In other words, don't try to improvise by adding beans to your salsa or meat to your marinara. It'll throw off the acid ratio.
When Vinton's not busy canning and writing (she has two books scheduled for publication in 2013: "Put 'Em Up! Fruit" and "The Put 'Em Up! Answer Book"), she's started a side business. She transforms classic canning jars into funky drinking glasses with metal straws. She sells the Drink It Up Cups ($15) at Kaia Yoga in Westport, Sport Hill Farm in Easton, Catch a Healthy Habit Cafe in Fairfield and Saraswati's Yoga Joint in Norwalk, as well as on Etsy.com.
The jar-glass lids are perfect for ensuring that you won't spill your Watermelon Agua Fresca or Cantaloupe Rum, two of the interesting cocktail recipes which can be found in "Put 'Em Up!"
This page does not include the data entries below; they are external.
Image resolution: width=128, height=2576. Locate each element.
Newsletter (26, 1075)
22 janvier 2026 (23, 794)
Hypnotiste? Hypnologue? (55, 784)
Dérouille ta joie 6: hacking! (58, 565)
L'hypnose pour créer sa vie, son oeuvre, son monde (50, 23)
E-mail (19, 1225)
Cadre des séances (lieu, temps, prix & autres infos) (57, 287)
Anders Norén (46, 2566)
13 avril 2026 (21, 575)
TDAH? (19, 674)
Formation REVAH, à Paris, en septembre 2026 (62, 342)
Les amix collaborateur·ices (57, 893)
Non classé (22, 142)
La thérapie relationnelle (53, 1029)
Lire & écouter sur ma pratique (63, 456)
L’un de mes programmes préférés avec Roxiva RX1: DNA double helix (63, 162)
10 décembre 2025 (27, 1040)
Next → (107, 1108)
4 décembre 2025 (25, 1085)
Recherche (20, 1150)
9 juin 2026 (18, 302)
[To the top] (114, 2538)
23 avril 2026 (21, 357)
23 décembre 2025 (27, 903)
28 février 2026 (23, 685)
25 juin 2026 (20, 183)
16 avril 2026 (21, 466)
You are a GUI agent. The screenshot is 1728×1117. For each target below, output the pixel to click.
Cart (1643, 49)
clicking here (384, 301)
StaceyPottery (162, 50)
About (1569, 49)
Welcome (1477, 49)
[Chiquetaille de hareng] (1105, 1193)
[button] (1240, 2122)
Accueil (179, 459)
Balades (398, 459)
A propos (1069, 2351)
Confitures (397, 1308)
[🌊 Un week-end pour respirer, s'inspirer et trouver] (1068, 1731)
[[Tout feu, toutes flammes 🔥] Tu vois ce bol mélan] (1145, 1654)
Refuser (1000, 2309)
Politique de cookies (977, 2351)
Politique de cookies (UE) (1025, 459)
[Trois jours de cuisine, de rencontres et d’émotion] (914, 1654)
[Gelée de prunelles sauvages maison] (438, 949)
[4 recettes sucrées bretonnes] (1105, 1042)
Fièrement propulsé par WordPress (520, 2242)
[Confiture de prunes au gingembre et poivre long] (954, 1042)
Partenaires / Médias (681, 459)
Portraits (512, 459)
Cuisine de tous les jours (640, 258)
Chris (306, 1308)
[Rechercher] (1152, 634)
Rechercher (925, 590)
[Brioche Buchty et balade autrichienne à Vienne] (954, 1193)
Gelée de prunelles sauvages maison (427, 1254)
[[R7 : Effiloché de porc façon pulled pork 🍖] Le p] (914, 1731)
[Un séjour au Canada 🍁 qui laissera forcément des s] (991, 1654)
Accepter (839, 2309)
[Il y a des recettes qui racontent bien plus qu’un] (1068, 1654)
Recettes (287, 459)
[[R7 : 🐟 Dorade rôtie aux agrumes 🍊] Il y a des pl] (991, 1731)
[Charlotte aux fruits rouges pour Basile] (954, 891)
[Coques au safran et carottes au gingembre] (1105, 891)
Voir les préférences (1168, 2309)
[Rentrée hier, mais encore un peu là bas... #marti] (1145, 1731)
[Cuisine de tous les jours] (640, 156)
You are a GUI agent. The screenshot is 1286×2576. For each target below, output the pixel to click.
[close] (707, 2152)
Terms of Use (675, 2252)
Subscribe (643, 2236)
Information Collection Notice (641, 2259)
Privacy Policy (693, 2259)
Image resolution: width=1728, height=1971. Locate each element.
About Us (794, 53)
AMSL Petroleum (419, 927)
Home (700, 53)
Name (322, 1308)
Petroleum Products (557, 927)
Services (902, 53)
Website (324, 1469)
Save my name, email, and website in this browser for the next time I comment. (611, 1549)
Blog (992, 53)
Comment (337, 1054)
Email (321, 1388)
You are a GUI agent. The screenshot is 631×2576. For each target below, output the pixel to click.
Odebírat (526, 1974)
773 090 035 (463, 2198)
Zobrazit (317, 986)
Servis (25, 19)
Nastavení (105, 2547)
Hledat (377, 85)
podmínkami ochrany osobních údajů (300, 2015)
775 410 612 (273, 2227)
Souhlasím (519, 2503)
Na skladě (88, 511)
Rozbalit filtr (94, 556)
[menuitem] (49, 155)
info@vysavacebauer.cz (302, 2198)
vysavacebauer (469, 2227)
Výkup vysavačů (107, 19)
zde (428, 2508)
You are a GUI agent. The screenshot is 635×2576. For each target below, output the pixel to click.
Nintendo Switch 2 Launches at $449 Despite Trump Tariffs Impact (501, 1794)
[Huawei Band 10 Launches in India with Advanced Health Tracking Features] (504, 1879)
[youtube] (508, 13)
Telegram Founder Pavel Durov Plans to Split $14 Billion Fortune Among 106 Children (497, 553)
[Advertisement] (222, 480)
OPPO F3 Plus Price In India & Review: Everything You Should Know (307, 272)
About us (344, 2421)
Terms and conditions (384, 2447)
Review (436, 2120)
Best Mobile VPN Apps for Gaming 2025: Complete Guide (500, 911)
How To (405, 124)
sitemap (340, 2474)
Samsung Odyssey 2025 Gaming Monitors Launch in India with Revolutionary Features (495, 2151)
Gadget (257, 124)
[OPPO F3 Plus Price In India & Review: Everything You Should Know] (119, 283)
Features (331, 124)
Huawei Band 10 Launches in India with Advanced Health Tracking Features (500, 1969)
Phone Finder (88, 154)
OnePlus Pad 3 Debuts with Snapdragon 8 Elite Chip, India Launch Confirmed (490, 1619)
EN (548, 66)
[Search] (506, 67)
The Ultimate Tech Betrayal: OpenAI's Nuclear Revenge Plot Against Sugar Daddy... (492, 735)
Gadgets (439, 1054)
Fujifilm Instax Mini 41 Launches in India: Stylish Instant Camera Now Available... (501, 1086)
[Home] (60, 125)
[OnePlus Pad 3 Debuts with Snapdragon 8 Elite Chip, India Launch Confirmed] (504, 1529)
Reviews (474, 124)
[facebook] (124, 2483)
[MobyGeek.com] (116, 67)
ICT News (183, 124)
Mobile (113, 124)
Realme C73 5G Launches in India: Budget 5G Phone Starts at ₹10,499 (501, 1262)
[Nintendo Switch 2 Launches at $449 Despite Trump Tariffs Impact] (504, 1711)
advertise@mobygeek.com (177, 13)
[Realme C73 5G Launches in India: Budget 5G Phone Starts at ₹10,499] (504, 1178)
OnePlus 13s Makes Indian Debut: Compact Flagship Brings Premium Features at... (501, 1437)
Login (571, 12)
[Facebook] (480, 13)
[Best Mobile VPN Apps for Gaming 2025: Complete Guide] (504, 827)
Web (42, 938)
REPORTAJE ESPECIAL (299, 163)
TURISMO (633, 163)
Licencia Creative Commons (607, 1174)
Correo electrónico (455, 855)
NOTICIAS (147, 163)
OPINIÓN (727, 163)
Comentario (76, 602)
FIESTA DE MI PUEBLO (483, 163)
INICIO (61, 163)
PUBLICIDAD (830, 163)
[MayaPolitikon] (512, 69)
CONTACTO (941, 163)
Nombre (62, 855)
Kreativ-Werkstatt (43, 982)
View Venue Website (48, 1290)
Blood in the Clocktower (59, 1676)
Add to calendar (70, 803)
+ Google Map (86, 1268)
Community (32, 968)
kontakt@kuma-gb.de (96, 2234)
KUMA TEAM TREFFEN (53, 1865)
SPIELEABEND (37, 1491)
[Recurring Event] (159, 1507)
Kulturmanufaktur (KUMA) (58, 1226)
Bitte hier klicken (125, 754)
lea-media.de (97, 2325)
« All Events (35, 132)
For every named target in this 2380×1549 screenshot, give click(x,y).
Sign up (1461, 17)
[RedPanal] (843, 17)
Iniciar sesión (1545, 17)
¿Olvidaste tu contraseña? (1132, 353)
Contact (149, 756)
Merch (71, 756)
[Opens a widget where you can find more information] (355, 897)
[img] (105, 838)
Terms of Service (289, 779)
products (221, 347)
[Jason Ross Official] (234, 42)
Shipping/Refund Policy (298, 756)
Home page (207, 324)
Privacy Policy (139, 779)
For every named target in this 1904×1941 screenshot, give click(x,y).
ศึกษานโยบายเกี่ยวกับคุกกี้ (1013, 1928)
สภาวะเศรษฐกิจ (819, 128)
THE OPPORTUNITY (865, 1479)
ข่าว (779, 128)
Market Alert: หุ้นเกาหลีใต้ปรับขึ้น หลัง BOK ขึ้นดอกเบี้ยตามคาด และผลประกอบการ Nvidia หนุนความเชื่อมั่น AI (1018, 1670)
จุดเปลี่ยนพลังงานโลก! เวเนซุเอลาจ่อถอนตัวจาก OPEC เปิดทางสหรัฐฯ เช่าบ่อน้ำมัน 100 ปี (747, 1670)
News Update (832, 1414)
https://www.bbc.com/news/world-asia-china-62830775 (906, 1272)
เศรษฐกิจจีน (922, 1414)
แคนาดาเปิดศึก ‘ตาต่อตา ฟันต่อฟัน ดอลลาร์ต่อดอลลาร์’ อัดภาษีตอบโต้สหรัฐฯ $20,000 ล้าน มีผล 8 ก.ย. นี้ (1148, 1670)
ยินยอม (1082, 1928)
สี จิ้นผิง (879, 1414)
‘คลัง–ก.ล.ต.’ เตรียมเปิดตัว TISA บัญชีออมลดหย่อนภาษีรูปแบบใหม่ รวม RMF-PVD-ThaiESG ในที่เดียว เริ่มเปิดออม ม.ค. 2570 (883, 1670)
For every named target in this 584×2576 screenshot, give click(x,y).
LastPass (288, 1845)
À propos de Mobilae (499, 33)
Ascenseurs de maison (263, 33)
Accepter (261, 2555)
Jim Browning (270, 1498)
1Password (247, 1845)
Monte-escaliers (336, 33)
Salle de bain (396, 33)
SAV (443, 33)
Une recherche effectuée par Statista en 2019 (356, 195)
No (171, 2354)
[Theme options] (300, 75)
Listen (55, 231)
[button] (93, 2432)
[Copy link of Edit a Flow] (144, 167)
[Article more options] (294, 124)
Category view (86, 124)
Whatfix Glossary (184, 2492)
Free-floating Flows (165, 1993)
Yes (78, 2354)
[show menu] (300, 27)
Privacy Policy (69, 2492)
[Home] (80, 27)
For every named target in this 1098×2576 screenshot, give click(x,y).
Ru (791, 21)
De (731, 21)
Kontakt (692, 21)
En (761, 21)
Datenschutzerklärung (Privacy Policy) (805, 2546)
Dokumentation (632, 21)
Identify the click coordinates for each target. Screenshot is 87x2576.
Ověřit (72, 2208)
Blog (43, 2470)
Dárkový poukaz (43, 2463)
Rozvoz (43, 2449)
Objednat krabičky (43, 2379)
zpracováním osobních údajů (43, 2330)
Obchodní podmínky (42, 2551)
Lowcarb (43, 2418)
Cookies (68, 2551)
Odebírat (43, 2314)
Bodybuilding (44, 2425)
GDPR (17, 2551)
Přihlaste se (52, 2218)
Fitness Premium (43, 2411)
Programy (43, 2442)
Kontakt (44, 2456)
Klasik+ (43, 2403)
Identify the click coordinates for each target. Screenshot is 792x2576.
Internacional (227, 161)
For more information, visit http://sherribrooksvinton.com.
Patti Woods is a freelance writer. Contact her at email@example.com
Following is Sherri Brooks Vinton's recipe for a drink she simply calls, Strawberry Vodka:
2 cups not-your-best vodka
1 pint strawberries, hulled
1. Pour the vodka into a clean quart jar, and then add the strawberries. Set in a cool, dark place for a week, shaking the jar every few days.
Strain through a fine-mesh sieve, pressing the berries to release remaining juice, and return the infused vodka to a clean jar or the original vodka bottle. Keeps at room temperature for up to a year.
Serve chilled or in your favorite cocktail.